--- Data extracts ---
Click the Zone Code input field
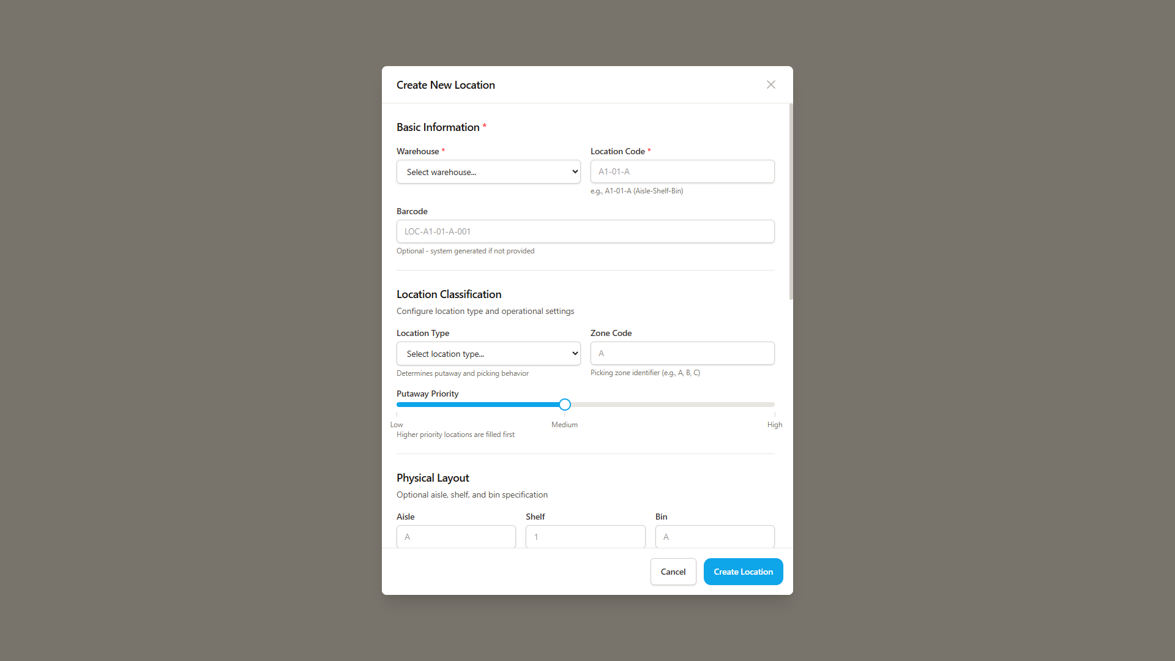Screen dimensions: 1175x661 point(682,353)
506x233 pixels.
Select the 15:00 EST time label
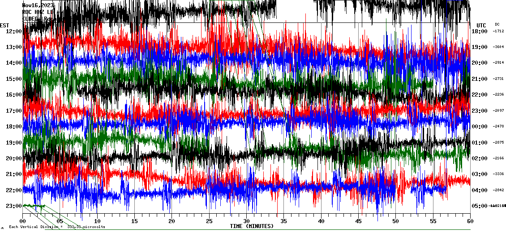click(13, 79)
---
--- Data extracts ---
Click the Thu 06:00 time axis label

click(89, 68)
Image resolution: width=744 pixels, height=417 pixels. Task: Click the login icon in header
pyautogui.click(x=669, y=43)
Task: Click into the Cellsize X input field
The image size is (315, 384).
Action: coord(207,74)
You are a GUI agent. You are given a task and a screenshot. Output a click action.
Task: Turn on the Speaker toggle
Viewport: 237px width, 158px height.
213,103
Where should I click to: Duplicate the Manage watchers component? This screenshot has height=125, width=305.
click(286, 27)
---
[Task statement]:
Going down the listing above, begin printing at the line with "Image resolution: width=744" and finish with the line with "Task: Turn on the Speaker toggle", exactly as they appear.

[Output for this exercise]:
Image resolution: width=744 pixels, height=417 pixels. Task: Click the login icon in header
pyautogui.click(x=669, y=43)
Task: Click into the Cellsize X input field
The image size is (315, 384).
Action: coord(207,74)
You are a GUI agent. You are given a task and a screenshot. Output a click action.
Task: Turn on the Speaker toggle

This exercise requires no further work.